### Directives
**1.** In the bathroom-painting thread, how long would painting the bathroom take with only the green hose?
**2.** Copy the passage of the bathroom-painting thread that lies between "You hose one" and "get hosed ?", inclusive.

### Extract
________________

# Thread: Help painting my bathroom!!

1. ## Help painting my bathroom!!

Here is the question:

I have three hoses and I wish to paint my bathroom. If I use my blue paint hose, I could paint it in 2 hours. If I use my green hose, I could do it in 3 hours. If I use my red hose, I could paint it in 4 hours. If I don't mind very much about what it looks like and use all three hoses at the same time, how long would it take to paint the room?

2. Originally Posted by bbbeagar

Here is the question:

I have three hoses and I wish to paint my bathroom. If I use my blue paint hose, I could paint it in 2 hours. If I use my green hose, I could do it in 3 hours. If I use my red hose, I could paint it in 4 hours. If I don't mind very much about what it looks like and use all three hoses at the same time, how long would it take to paint the room?
You're right.

Suppose you had a number of bedrooms all the same size.
You hose one with the blue paint and your friends hose with the other two.

In 12 hours, you hose 6 bedrooms.
In 12 hours, the friend with the green paint hoses 4 bedrooms.
In 12 hours, the third friend hoses 3 bedrooms.

In 12 hours, 13 bedrooms get hosed.

In 1 hour, how many get hosed ?

________________

### Stored data

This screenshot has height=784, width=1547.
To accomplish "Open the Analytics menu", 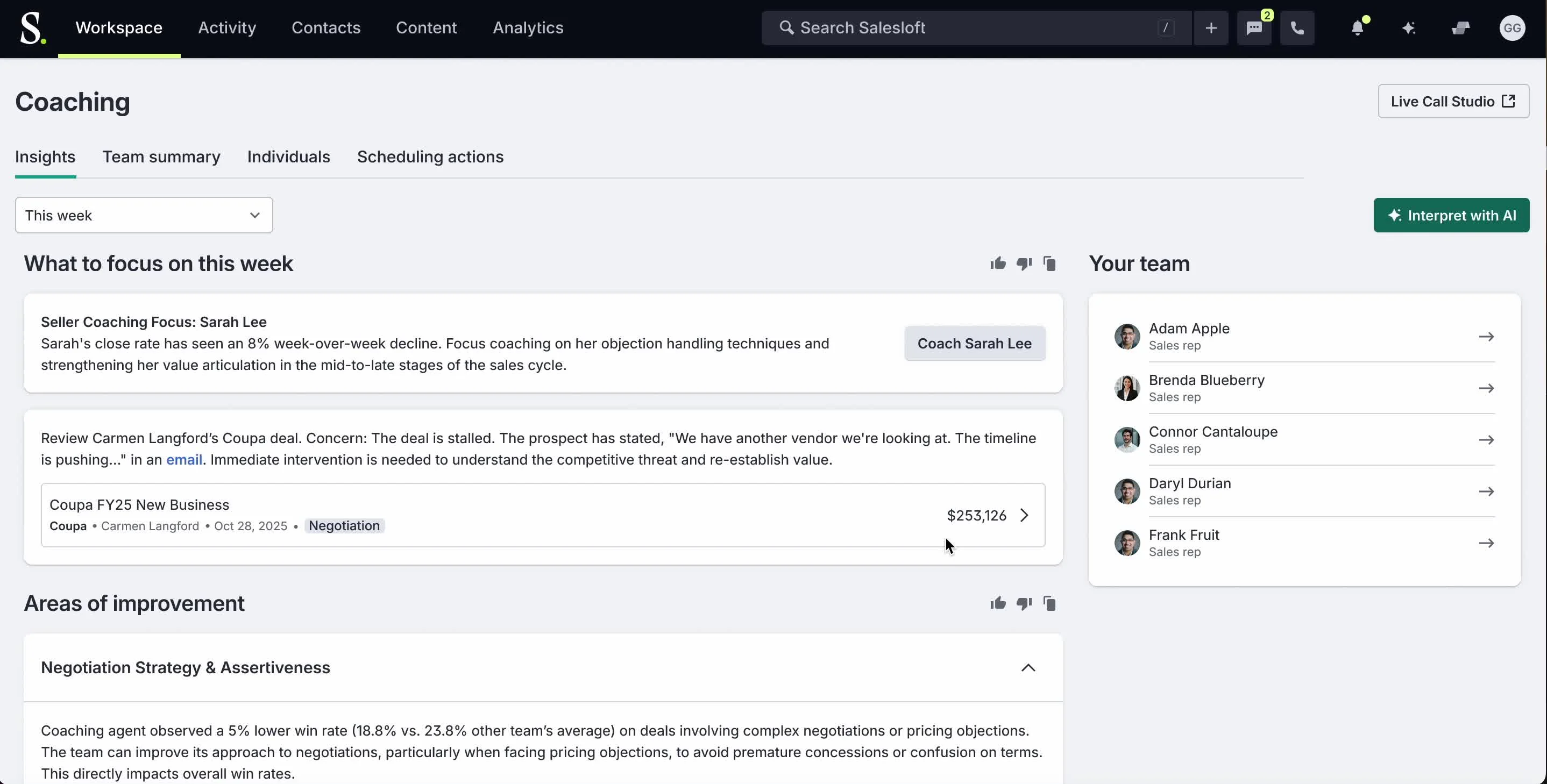I will point(528,28).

________________

### Task-by-task results
**1.** 3 hours.

**2.**
You hose one with the blue paint and your friends hose with the other two.

In 12 hours, you hose 6 bedrooms.
In 12 hours, the friend with the green paint hoses 4 bedrooms.
In 12 hours, the third friend hoses 3 bedrooms.

In 12 hours, 13 bedrooms get hosed.

In 1 hour, how many get hosed ?